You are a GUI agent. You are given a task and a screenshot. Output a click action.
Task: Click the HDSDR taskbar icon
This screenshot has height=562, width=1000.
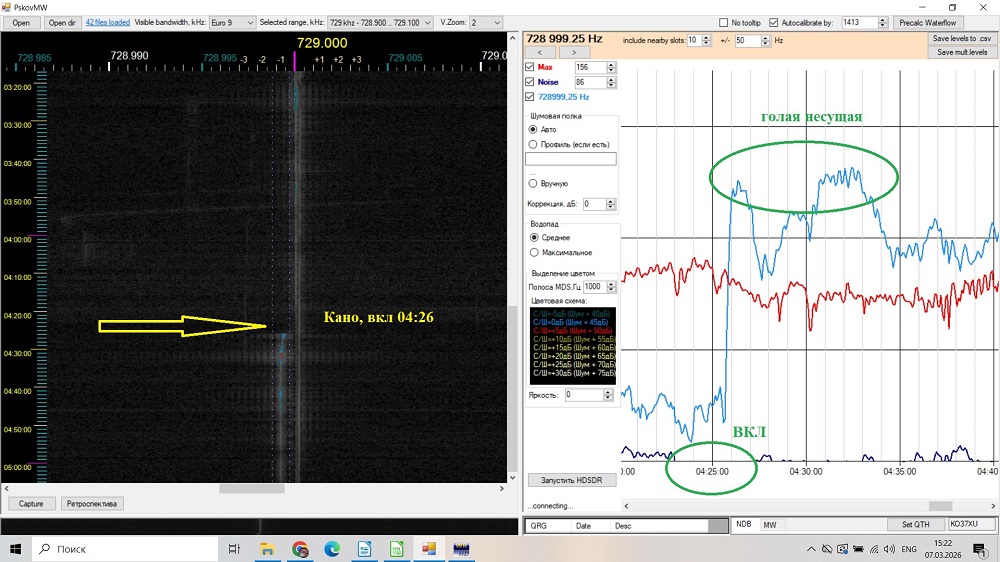pos(462,549)
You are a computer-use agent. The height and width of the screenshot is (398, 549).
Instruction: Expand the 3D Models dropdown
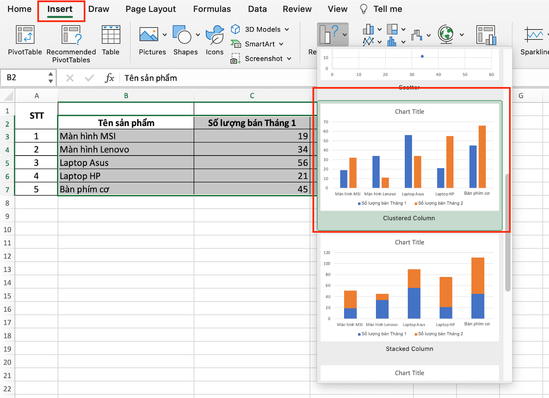click(287, 29)
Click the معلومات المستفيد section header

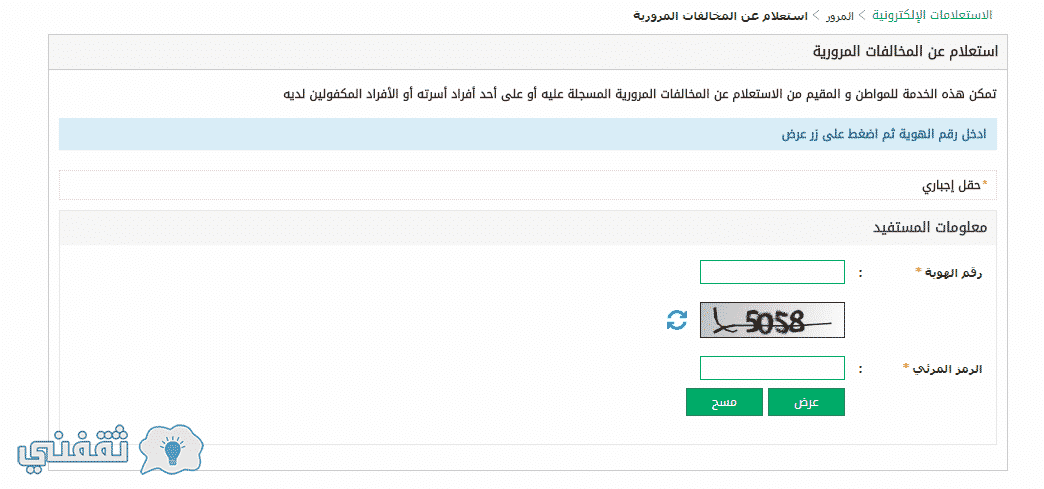930,228
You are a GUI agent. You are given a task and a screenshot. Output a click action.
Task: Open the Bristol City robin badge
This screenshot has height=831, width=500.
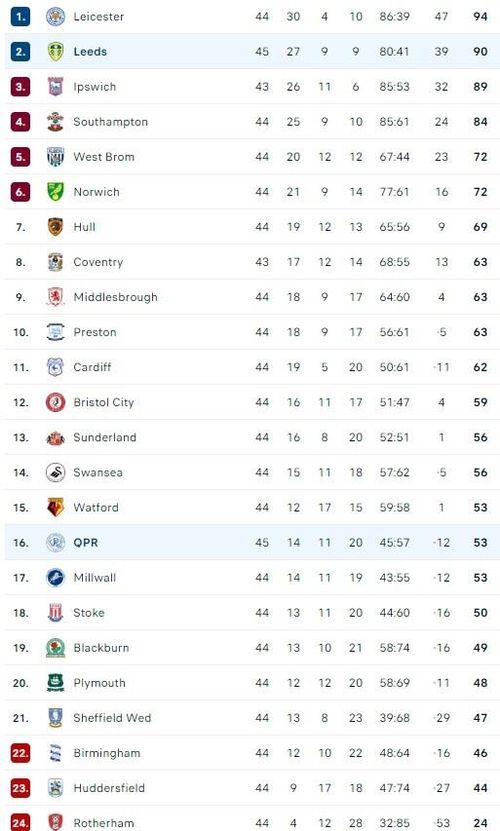click(x=55, y=402)
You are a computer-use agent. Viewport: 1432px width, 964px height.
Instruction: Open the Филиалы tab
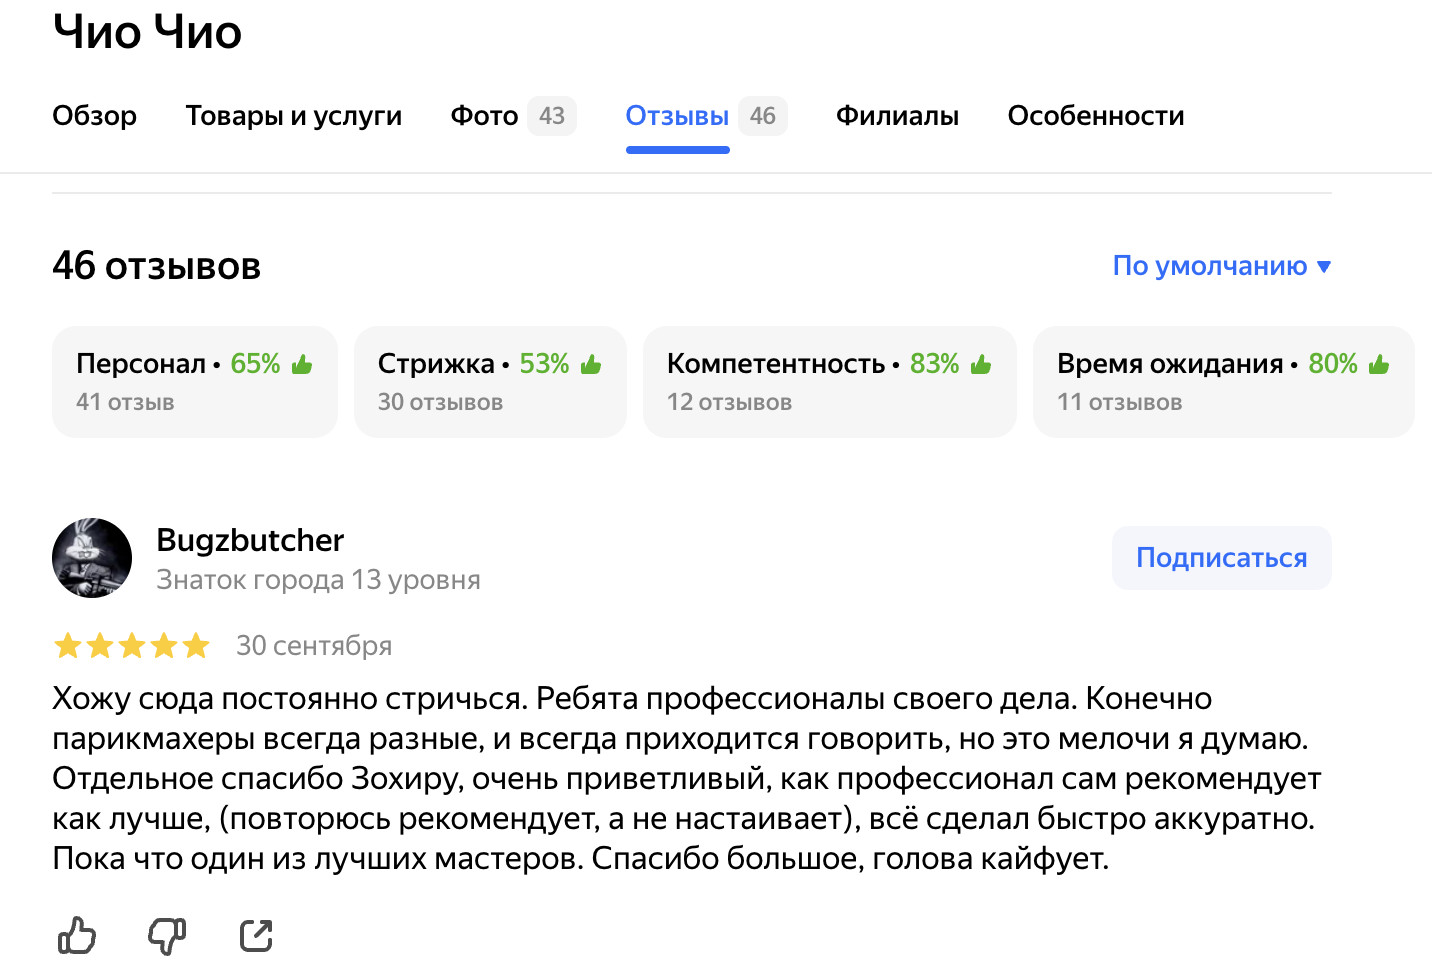pos(897,116)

--*--

Aim of the task: Which lines in the records above contain the string "computer"? Copy each one.

Expected answer:
You are a computer-use agent. The height and width of the screenshot is (398, 549).
You are a computer-use agent. Viewport: 1432px width, 964px height.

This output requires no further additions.